Verilen alıntı:
Bu Blogda Ara

9 Nisan 2017 Pazar

ŞAHMARAN'IN GÖZLERİ...



"Şahmaran'ın gözleri birer anahtardır...
Orada kişinin kendisi vardır...
Oradan girdiniz mi bilgi sizdedir artık..."
Ebuburak Toparlı


8 yaşındaydım, Kurban Bayramı'nda Tarsus'a babaanneme gitmiştik...
Babam beni gezdirmişti, Kleopatra Kapısı'nı göstermiş, ipe dizilmiş alıç meyvesi almış ve Şahmaran'ın hikayesini anlatmıştı...  
O zaman çok büyüleyici gelen Şahmaran kelimesi, yılanlardan çok korkmama rağmen ilgimi çekmişti.


Şahmaran...
Şah...padişah, 
mar...yılan, 
maran...yılanlar... 
yani yılanların padişahı...

Kayıtlı veriler:
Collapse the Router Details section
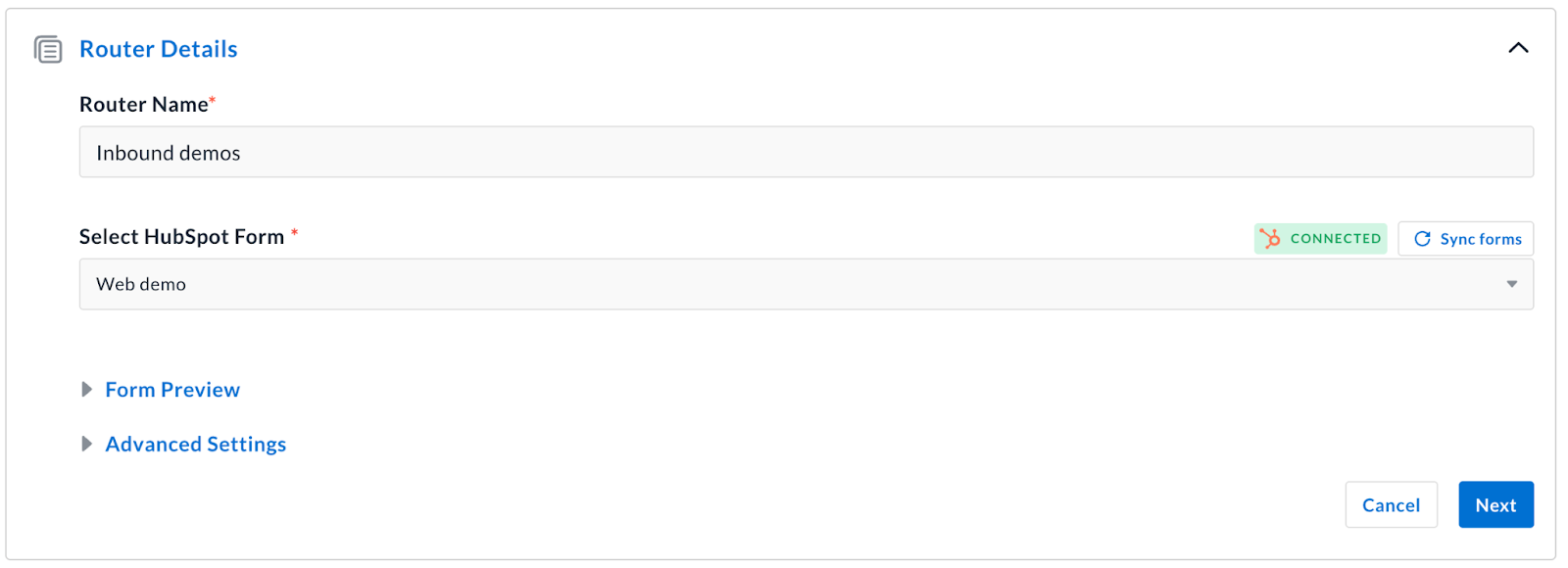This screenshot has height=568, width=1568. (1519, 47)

...

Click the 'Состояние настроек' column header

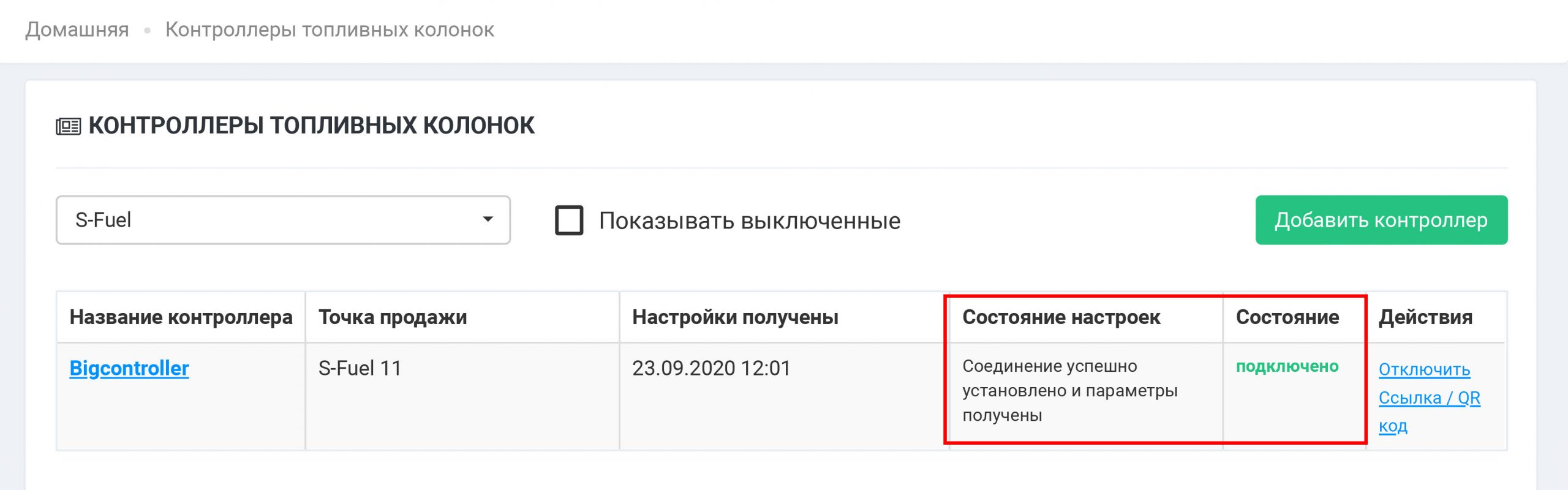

Sorular ve görevler:
**a)** Şahmaran yazısına göre sekiz yaşındayken Tarsus'taki babaanneye hangi bayramda gidilmişti?
**b)** Şahmaran yazısından "Orada kişinin kendisi" sözlerini içeren yerle açılıp "rağmen ilgimi çekmişti." ile kapanan bölümü olduğu gibi çıkarın.
**c)** Şahmaran üzerine yazılmış blog metnini kaldığı yerden sürdürün.

Göreve göre yanıtlar:
**a)** Kurban Bayramı'nda.

**b)**
Orada kişinin kendisi vardır...
Oradan girdiniz mi bilgi sizdedir artık..."
Ebuburak Toparlı


8 yaşındaydım, Kurban Bayramı'nda Tarsus'a babaanneme gitmiştik...
Babam beni gezdirmişti, Kleopatra Kapısı'nı göstermiş, ipe dizilmiş alıç meyvesi almış ve Şahmaran'ın hikayesini anlatmıştı...  
O zaman çok büyüleyici gelen Şahmaran kelimesi, yılanlardan çok korkmama rağmen ilgimi çekmişti.

**c)**
Tarsus Şahmaran Heykeli - Berika İpekbayrak 
Padişah dense de efsanede yarısı güzeller güzeli bir kadın, yarısı yılan olan dişi bir varlıktır Şahmaran...
Efsanenin Tarsus'ta geçtiğine inanılır. Ceyhan ile Misis arasındaki Yılan Kale'de yaşadığı da söylenir... 
Aynı isimli bir efsane Mardin'de de geçer... Yörelere göre farklı anlatımları olsa da ben buraya en sık anlatılan masalı almak istiyorum... 



... ben diyeyim beşbin yıl önce, siz deyin şimdi ...

Şahmaran Tarsus’ta yerin yedi kat altında yaşayan yılan vücutlu, kadın başlı bir varlık. Bahçesinde insanoğlunu cezbedecek her türlü yiyecek ve ziynet eşyası bulunan Şahmaran kimsenin bilmediği bir yerde insanoğlundan uzakta yerin yedi kat altında yaşamış ta ki insanoğlu Camsab (bazı kaynaklarda Camasb veya Cemşab) tarafından bulunana kadar.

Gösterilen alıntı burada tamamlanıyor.